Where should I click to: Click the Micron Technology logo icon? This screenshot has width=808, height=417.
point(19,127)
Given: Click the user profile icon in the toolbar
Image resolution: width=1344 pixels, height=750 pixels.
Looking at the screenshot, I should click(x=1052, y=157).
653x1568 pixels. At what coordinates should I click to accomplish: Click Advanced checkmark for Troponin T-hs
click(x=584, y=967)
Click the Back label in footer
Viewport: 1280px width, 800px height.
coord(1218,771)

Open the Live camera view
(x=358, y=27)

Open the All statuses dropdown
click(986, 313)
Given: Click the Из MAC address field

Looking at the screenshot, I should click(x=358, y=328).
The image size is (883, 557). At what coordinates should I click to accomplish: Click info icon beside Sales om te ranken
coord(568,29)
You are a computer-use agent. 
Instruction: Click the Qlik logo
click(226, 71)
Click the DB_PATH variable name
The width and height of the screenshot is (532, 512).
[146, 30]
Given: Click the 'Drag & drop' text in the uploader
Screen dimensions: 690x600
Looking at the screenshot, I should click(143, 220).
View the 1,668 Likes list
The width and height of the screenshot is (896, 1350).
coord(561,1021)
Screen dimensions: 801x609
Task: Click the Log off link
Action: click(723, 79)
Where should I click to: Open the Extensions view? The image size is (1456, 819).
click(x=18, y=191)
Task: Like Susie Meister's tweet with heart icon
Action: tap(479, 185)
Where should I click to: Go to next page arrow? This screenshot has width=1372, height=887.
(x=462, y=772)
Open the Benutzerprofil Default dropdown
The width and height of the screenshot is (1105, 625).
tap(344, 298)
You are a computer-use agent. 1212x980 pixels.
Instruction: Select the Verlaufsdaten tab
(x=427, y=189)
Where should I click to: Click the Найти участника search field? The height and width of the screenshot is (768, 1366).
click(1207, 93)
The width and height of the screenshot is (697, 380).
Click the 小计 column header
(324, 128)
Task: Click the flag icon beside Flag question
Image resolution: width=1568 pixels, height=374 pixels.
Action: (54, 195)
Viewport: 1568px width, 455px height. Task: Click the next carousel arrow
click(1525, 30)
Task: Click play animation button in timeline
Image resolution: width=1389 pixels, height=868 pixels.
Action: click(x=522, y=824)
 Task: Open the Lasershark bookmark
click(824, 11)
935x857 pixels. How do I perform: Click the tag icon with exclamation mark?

■ **WHAT THE EXERCISE ASKS**
Present every line of the records above as a numbered list, omitting the blank lines.

■ **EXERCISE OUTPUT**
1. Where should I click to: Click the Micron Technology logo icon? This screenshot has width=808, height=417.
2. point(19,127)
3. Given: Click the user profile icon in the toolbar
4. Image resolution: width=1344 pixels, height=750 pixels.
5. Looking at the screenshot, I should click(x=1052, y=157).
6. 653x1568 pixels. At what coordinates should I click to accomplish: Click Advanced checkmark for Troponin T-hs
7. click(x=584, y=967)
8. Click the Back label in footer
9. Viewport: 1280px width, 800px height.
10. coord(1218,771)
11. Open the Live camera view
12. (x=358, y=27)
13. Open the All statuses dropdown
14. click(986, 313)
15. Given: Click the Из MAC address field
16. Looking at the screenshot, I should click(x=358, y=328).
17. The image size is (883, 557). At what coordinates should I click to accomplish: Click info icon beside Sales om te ranken
18. coord(568,29)
19. You are a computer-use agent. 
20. Instruction: Click the Qlik logo
21. click(226, 71)
22. Click the DB_PATH variable name
23. The width and height of the screenshot is (532, 512).
24. [146, 30]
25. Given: Click the 'Drag & drop' text in the uploader
26. Screen dimensions: 690x600
27. Looking at the screenshot, I should click(143, 220).
28. View the 1,668 Likes list
29. The width and height of the screenshot is (896, 1350).
30. coord(561,1021)
31. Screen dimensions: 801x609
32. Task: Click the Log off link
33. Action: click(723, 79)
34. Where should I click to: Open the Extensions view? The image size is (1456, 819).
35. click(x=18, y=191)
36. Task: Like Susie Meister's tweet with heart icon
37. Action: tap(479, 185)
38. Where should I click to: Go to next page arrow? This screenshot has width=1372, height=887.
39. (x=462, y=772)
40. Open the Benutzerprofil Default dropdown
41. The width and height of the screenshot is (1105, 625).
42. tap(344, 298)
43. You are a computer-use agent. 1212x980 pixels.
44. Instruction: Select the Verlaufsdaten tab
45. (x=427, y=189)
46. Where should I click to: Click the Найти участника search field? The height and width of the screenshot is (768, 1366).
47. click(1207, 93)
48. The width and height of the screenshot is (697, 380).
49. Click the 小计 column header
50. (324, 128)
51. Task: Click the flag icon beside Flag question
52. Image resolution: width=1568 pixels, height=374 pixels.
53. Action: (54, 195)
54. Viewport: 1568px width, 455px height. Task: Click the next carousel arrow
55. click(1525, 30)
56. Task: Click play animation button in timeline
57. Image resolution: width=1389 pixels, height=868 pixels.
58. Action: click(x=522, y=824)
59.  Task: Open the Lasershark bookmark
60. click(824, 11)
61. 935x857 pixels. How do I perform: Click the tag icon with exclamation mark?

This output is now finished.